Acid-Adapted Genomes

Today Kaitlin Creamer ’16 of our Kenyon bacteria lab presented her sequence analysis for eight genomes of evolved E. coli strains adapted to acid. This project required next-generation sequencing, by Illumina MySeq, performed at Michigan State where our collaborators Rich Lenski and Zack Blount work. Kaitlin and Sean Bush ’17 installed Linux, Breseq and GATK among other things in order to piece together the genomes.

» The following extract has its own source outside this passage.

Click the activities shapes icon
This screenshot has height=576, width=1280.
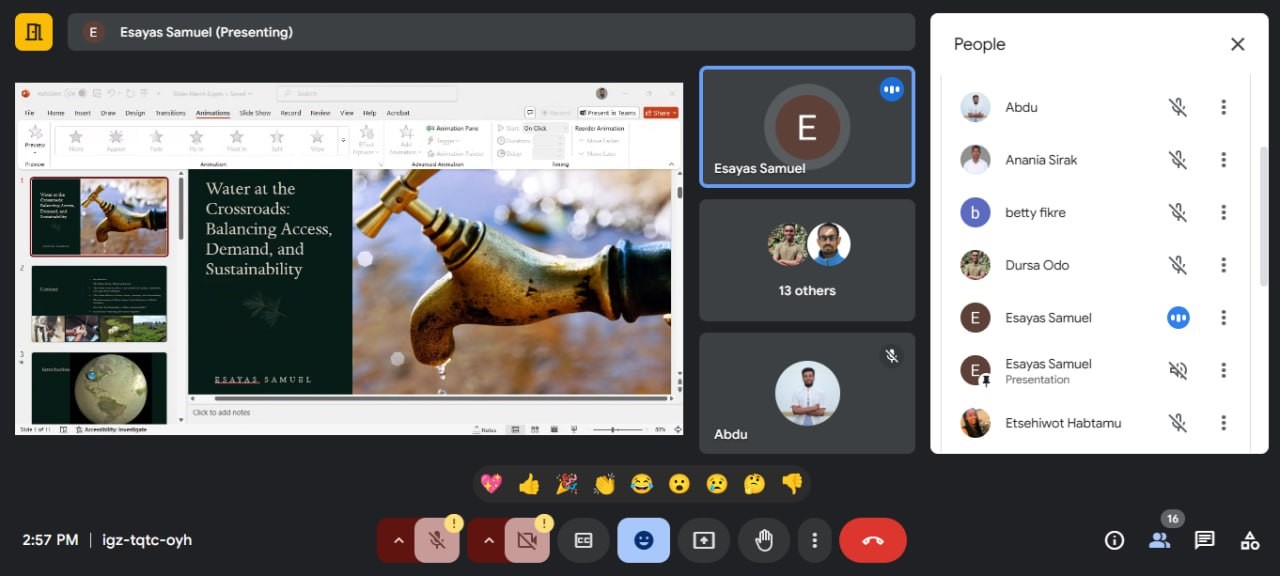[1249, 540]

The Illumina method involves fragmenting your DNA into pieces of 250 base pairs. Each piece then gets sequenced by synthesizing DNA strands in both directions, with chemical terminators that get “read” by the machine. Then, all the millions of bits get overlapped in a giant megabase jigsaw puzzle. You can see just a fragment of it above. Each of the four DNA “letters” (nucleobases) gets a different color (red, blue, green, black). The other colors indicate regions that are suspect for various reasons.

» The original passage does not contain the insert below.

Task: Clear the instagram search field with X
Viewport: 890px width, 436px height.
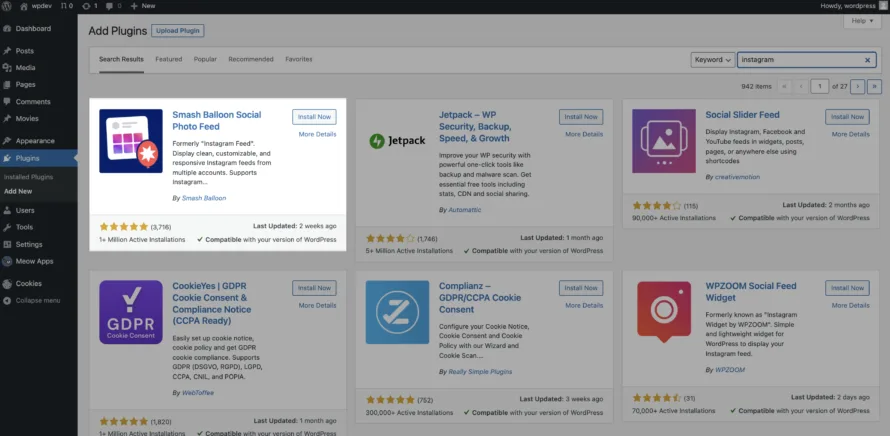Action: (868, 60)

The topmost sequence is the published “reference” genome of a typical laboratory E. coli  strain. If all the 250-mer pieces show a different base at one position, that suggests a mutation. Mutant varieties eventually get selected for or against. After 2000 generations (doublings) of E. coli, we found various strains that could grow faster than the ancestral strain; but only in acid. So now we’re testing the mutations in these strains to find out how certain genes help the acid-challenged bacteria.

This same sequencing method now churns out human genomes, bringing closer the day when  we all have our DNA immortalized in the cloud.